[EXERCISE PASSAGE]
-----

How to relax parameters in GenotypeGVCFs to get more variants?

ManishManish IndiaMember

Hi,

I am using GenotypeGVCFs in following command,

java -Xmx2g -jar CancerAnalysisPackage-2015.1-3/GenomeAnalysisTK.jar -T GenotypeGVCFs -R Refgenome_ucsc/ucsc.hg19.fasta --variant chrn.g.vcf --out chrn
.rawVariants.vcf -L chrn.bed --interval_padding 100 --disable_auto_index_creation_and_locking_when_reading_rods -nt 4

no of variants in chrn.g.vcf = 12248378
no of variant in chrn.rawVariants.vcf = 85579

Is there any way to get more variants as i miss lot of vairants during this step? Please help me out as i am in great need.

Answers

  • SkyWarriorSkyWarrior TurkeyMember ✭✭✭

    You don't miss anything. GVCF contains variants + blocks of homrefs. raw variants include only homvars or hetvars.

  • ManishManish IndiaMember

    @SkyWarrior said:
    You don't miss anything. GVCF contains variants + blocks of homrefs. raw variants include only homvars or hetvars.

    I can find my variant at gvcf level but miss at raw variant level. How can i find the same in out (Raw Variants).

  • ManishManish IndiaMember

    Like in this example
    chr1 27088546 . A T, 29.77 . BaseQRankSum=0.358;ClippingRankSum=0.358;DP=5;MLEAC=1,0;MLEAF=0.500,0.00;MQ=60.00;MQRankSum=0.358;ReadPosRankSum=0.358 GT:AD:DP:GQ:PL:SB 0/1:3,2,0:5:58:58,0,100,68,106,174:3,0,2,0 is present at gvcf level but not present in output (Raw Variants).

-----

Extracted data entries
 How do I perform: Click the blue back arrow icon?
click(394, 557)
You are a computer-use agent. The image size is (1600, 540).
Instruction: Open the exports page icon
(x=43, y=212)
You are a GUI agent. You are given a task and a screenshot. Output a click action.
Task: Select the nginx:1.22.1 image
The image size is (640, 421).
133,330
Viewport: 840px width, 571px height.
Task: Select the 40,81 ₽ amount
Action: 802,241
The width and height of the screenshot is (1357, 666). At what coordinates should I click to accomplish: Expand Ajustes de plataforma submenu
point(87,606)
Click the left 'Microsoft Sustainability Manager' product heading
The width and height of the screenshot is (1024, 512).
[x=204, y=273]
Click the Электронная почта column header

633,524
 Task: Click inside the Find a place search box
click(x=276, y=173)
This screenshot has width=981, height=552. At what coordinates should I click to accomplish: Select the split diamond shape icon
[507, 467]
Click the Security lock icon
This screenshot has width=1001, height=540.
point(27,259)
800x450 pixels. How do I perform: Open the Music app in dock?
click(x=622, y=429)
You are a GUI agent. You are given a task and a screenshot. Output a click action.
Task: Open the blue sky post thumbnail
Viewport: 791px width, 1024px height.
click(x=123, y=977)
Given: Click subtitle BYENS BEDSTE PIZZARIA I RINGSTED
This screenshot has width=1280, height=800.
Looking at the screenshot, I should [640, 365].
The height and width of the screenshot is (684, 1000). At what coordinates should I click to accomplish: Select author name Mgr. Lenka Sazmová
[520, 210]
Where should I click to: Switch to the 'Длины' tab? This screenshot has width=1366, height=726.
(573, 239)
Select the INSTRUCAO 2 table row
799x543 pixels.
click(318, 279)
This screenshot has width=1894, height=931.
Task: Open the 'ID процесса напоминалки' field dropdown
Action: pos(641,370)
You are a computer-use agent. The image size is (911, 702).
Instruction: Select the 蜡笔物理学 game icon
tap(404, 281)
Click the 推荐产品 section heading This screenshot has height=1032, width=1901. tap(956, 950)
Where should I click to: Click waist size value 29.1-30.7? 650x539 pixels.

-----

[WHAT TO DO]
1. Answer these questions about the forum thread on getting more variants from GenotypeGVCFs:
(a) How many variants does the poster report in chrn.g.vcf?
(b) What does SkyWarrior say a GVCF contains besides variants?
(c) At what position on chr1 is the variant given in the poster's example?
2. Pick up the forum thread on getting more variants from GenotypeGVCFs, and continue it from the end of its last post.

[TASK-BY-TASK ANSWERS]
1.
(a) 12248378
(b) Blocks of homrefs
(c) 27088546

2.
  • SkyWarriorSkyWarrior TurkeyMember ✭✭✭

    That variant does not seem to be too confident however can you try running GenotypeGVCFs with --new-qual parameter? That parameter helps recovering singlets in gvcfs.

  • ManishManish IndiaMember

    @SkyWarrior said:
    That variant does not seem to be too confident however can you try running GenotypeGVCFs with --new-qual parameter? That parameter helps recovering singlets in gvcfs.

    Do i need to pass some value here with this parameter? As i am getting following ERROR MESSAGE: Argument with name 'new-qual' isn't defined

  • SkyWarriorSkyWarrior TurkeyMember ✭✭✭

    sorry for the double dashes. Use -new-qual or -new-qual true.

  • ManishManish IndiaMember

    i tried -new-qual and -new-qual true but i am getting same > @SkyWarrior said:

    sorry for the double dashes. Use -new-qual or -new-qual true.

    I tied both but
    java -Xmx4g -jar CancerAnalysisPackage-2015.1-3/GenomeAnalysisTK.jar -T GenotypeGVCFs -R Refgenome_ucsc/ucsc.hg19.fasta --variant chrn.g.vcf -new-qual true --out chrn.paddingXrawVariants.vcf -G -nt 32

    and
    java -Xmx4g -jar CancerAnalysisPackage-2015.1-3/GenomeAnalysisTK.jar -T GenotypeGVCFs -R Refgenome_ucsc/ucsc.hg19.fasta --variant chrn.g.vcf -new-qual --out chrn.paddingXrawVariants.vcf -G -nt 32

    But i am getting follwing error message.

    ERROR MESSAGE: Argument with name 'new-qual' isn't defined.
  • SkyWarriorSkyWarrior TurkeyMember ✭✭✭
    edited May 2018

    you may need to check your command line once again. It is possible that whitespace is not being recognized properly. try typing slower.

    -new-qual and -new-qual true works fine for me.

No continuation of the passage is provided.